Rede von Sylvia-Yvonne Kaufmann, Straßburg 15. Mai 2002

Herr Präsident, Herr Generalsekretär des Rates, Herr Kommissar,

Der Rat ist die zweifellos diejenige Institution mit dem größten Reformbedarf.

Vieles ist nicht länger hinnehmbar, seien es nun die ausgeuferten, undurchsichtigen Strukturen und Unterstrukturen des Rates oder die
mangelnde Koordinierung der Ratsarbeit durch den Allgemeinen Rat.

Unübersichtlichkeit der Strukturen, zu komplizierte Entscheidungsverfahren, vor allem aber Mangel an Transparenz und Offenheit – das
sind die Hauptursachen dafür, dass für die Bür-gerinnen und Bürger bis heute vieles unverständlich, ja überhaupt nicht bekannt, ist.

Es ist zwar eine Tatsache, dass europäische Regelungen ohne Zustimmung der Regierungen im Ministerrat unmöglich sind. Aber es
ist nach wie vor ein beliebtes Spielchen, gegenüber der Öffentlichkeit ein imaginäres Brüssel für schuldig zu erklären oder auch die
Kommission anzugreifen, nur weil es aus innenpolitischen Erwägungen gerade opportun erscheint. Leider hat sich meine Regierung
da in letzter Zeit auch entsprechend unrühmlich hervorgetan.

Nötig sind wirklich tiefgreifende Reformen, und zwar Reformen, die es keinem Minister mehr erlauben, die eigene Verantwortung für
europäische Entscheidungen hinter „Brüssel“ zu verstecken.
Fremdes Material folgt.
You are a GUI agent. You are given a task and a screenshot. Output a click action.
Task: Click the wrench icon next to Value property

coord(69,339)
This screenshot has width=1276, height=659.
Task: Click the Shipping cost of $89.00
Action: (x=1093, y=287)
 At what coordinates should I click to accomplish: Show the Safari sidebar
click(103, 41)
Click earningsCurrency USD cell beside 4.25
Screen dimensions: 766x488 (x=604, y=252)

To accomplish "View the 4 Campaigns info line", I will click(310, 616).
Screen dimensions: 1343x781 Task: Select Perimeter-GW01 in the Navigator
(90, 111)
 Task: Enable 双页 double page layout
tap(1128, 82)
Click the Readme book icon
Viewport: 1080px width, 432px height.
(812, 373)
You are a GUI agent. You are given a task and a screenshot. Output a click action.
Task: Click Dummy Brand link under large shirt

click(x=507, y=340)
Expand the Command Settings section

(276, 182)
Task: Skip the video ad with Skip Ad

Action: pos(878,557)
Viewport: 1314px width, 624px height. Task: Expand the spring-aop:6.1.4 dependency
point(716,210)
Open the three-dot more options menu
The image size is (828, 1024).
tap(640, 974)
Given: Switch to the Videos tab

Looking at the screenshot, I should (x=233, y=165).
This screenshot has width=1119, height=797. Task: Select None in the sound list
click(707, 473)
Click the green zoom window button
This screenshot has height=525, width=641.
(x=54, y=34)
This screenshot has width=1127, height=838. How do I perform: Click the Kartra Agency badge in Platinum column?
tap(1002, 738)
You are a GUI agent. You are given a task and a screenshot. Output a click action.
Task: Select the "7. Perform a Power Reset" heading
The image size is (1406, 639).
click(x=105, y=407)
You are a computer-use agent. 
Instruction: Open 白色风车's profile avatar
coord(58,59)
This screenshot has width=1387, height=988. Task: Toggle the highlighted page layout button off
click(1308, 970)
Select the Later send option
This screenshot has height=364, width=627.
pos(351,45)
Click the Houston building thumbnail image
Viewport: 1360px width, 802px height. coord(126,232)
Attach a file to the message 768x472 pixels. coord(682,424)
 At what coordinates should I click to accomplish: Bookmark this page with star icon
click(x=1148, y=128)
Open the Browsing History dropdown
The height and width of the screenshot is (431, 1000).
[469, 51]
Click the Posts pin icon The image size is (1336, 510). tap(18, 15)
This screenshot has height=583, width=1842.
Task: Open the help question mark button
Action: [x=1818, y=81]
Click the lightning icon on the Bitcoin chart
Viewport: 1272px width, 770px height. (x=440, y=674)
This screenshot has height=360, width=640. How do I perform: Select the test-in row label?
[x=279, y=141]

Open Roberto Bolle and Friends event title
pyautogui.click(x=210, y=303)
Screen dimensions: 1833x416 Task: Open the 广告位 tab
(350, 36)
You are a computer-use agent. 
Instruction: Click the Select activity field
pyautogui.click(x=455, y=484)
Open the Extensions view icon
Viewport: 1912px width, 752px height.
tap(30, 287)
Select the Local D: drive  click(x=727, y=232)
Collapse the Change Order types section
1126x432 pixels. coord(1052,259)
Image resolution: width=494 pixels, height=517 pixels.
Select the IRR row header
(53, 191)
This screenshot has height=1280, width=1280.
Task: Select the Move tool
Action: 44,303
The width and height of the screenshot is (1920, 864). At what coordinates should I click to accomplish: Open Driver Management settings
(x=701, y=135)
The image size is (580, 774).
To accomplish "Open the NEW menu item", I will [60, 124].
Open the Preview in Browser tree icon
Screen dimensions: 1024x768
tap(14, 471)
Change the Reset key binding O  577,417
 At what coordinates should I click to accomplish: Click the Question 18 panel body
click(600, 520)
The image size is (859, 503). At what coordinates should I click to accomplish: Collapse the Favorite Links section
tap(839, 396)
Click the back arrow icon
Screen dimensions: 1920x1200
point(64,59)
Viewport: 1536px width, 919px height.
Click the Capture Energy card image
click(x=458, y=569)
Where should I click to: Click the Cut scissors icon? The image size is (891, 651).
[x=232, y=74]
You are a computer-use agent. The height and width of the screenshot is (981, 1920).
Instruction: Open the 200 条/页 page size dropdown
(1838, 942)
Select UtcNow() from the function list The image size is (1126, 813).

Wohin muss die Entwicklung gehen?

– klare Regelungen für demokratische Einflussnahme und Kontrolle des europapolitischen Agierens der Regierungen durch die
nationalen Parlamente;
– öffentliche Sitzungen, wenn der Rat als Gesetzgeber tagt, natürlich mit Fernsehkameras, die Debatten und Abstimmungen
übertragen und für die Öffentlichkeit Entscheidungen nachvollziehbar machen;
– Schaffung eines Rates der Europaminister. Dadurch würde der fortschreitenden Dynamik der europäischen Integration Rechnung
getragen, denn Europapolitik ist schon längst keine klassische Außenpolitik mehr, sondern faktisch europäische Innenpolitik.